• Work to be completed: The expected output is an exact copy of the lines from the one containing "At what coordinates" to the final line below, minus any pictures.

[Recorded data]

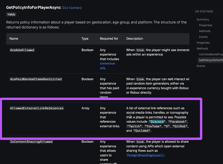Click the AreAdsAllowed code label
This screenshot has height=164, width=223.
click(22, 50)
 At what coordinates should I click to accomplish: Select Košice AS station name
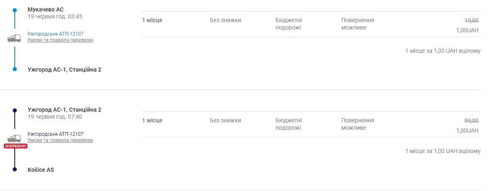[x=41, y=170]
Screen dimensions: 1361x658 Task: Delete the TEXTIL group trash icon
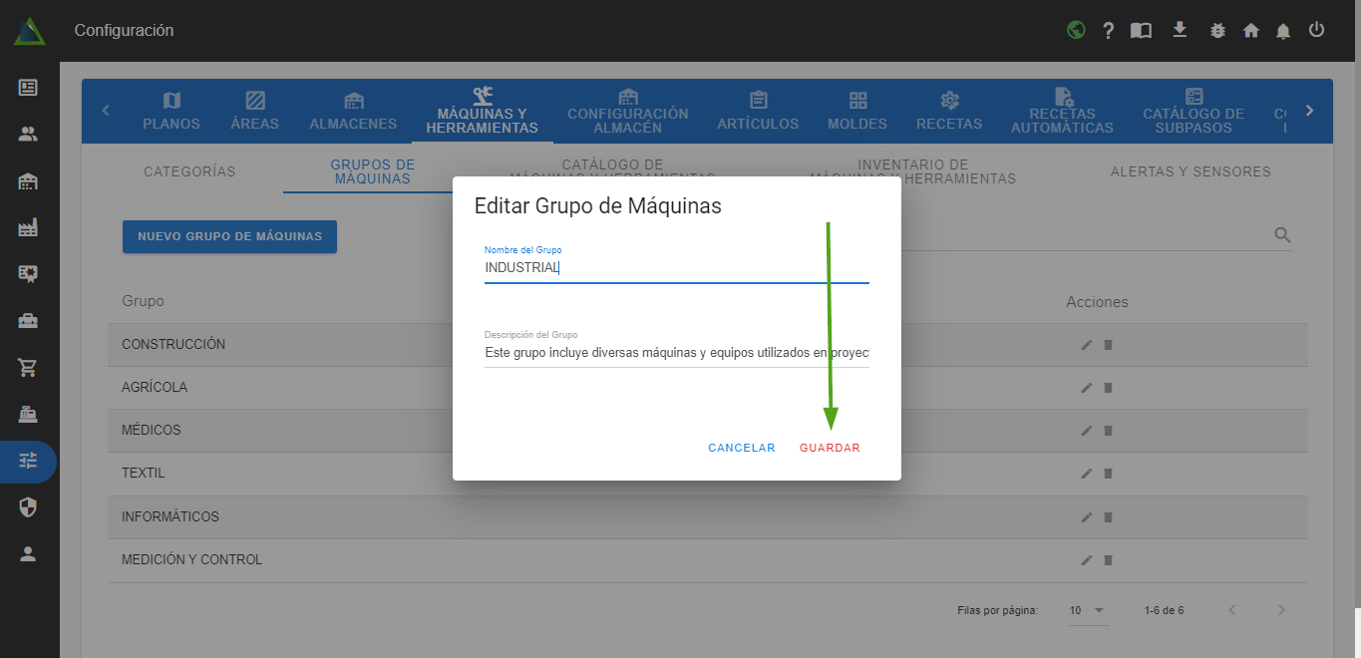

• Result of this exercise:
 At what coordinates should I click to accomplish: Select Košice AS station name
[x=41, y=170]
Screen dimensions: 1361x658 Task: Delete the TEXTIL group trash icon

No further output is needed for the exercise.